Monang mengerling nakal. Aku membuang pandang ke arah lain.
"Boleh kan, Ndang?"
Aku mengangguk.
Pelan-pelan, Danau Toba kami tinggalkan.
"Jadi bener kamu pacar Tigor?"
"Ah...."
"Beruntung bener dia dapat cewek secantik kamu. Aku jadi ngiri, Ndang. Sungguh!"
"Ah, cewek-cewek di kota kan cantik-cantik."
"Memang. Tapi jerawatan. Nggak kayak pipi kamu yang mulus banget."

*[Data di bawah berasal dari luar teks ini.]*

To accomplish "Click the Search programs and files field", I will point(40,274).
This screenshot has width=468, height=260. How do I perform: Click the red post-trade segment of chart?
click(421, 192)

"Siapa bilang pipiku mulus. Ini, ada jerawat yang muncul."
"Mana?"
"Ini!"
"Coba aku lihat, Ah, ini mah jerawat pemanis. Bukan jerawat batu seperti jerawatnya cewek-cewek kota."
Aku bingung. Susah sekali mengelak. Monang telah meraba jerawat di pipiku. Sekarang, tangannya bergerak menjewer hidungku.
Tigor saja, yang sudah tiga tahun jadi pacarku, tidak pernah berbuat seperti itu. Bahkan berpegangan tangan saya kami tidak pernah!
"Kamu benar-benar sempurna."
"Sempurna apaan?"
"Kecantikan kamu."
Aku menggigit bibir.
"Hidung kamu memang pesek, tapi enak sekali dipandang."
Aku, benar-benar salah tingkah.
"Wajah kamu mudah sekali memerah...."
Aku diam.
"Gampang sekali salah tingkah...."
Aku tak tahu, harus bilang apa.
"Apa Tigor belum pernah memberimu ciuman?"
"Ciuman?!" Aku memekik kaget.
"Kenapa respon kamu begitu luar biasa, Ndang?" ia tertawa. "Apa ciuman itu salah? Sekadar cium di pipi, atau di kening, apa itu dilarang? Justru aku kira, ada yang salah dalam hubunganmu dengan Tigor, jika memang dia belum pernah menciummu."
Keringat banjir di keningku. Aku merasa diteror habis-habisan.
"Ciuman sayang dari sang Pacar bisa menumbuhkan rasa percaya diri, Ndang!"
"Oh...."
"Kalo boleh aku menilai, dari sikap dan gaya kamu, aku yakin Tigor belum pernah menciummu. Hehehe...."
Mulutku bergerak-gerak, tak mampu membela diri.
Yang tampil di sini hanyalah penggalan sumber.